• _WHAT TO WORK ON_
Please lay out the lines of the items below as a Markdown table with the columns Number and Text, covering the line holding "The height and" through the line holding "point(48,121)", inclusive, and skipping blank lines. Leave the pictures out of the answer.

• _SUPPLIED RECORDS_

----------------------------------------

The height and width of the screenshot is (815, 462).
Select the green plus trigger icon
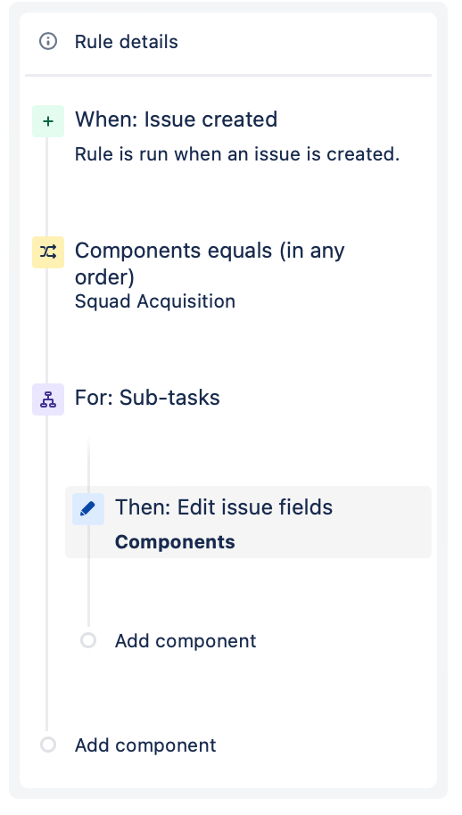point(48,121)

----------------------------------------

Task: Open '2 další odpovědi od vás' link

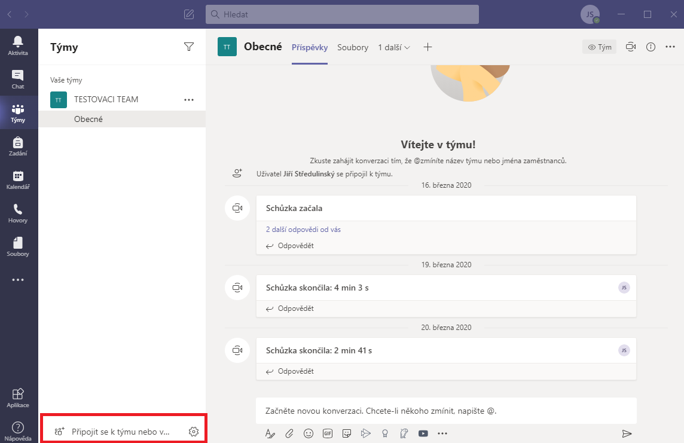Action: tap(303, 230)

----------------------------------------

• _WORKED ANSWER_
| Number | Text |
|---|---|
| 1 | The height and width of the screenshot is (815, 462). |
| 2 | Select the green plus trigger icon |
| 3 | point(48,121) |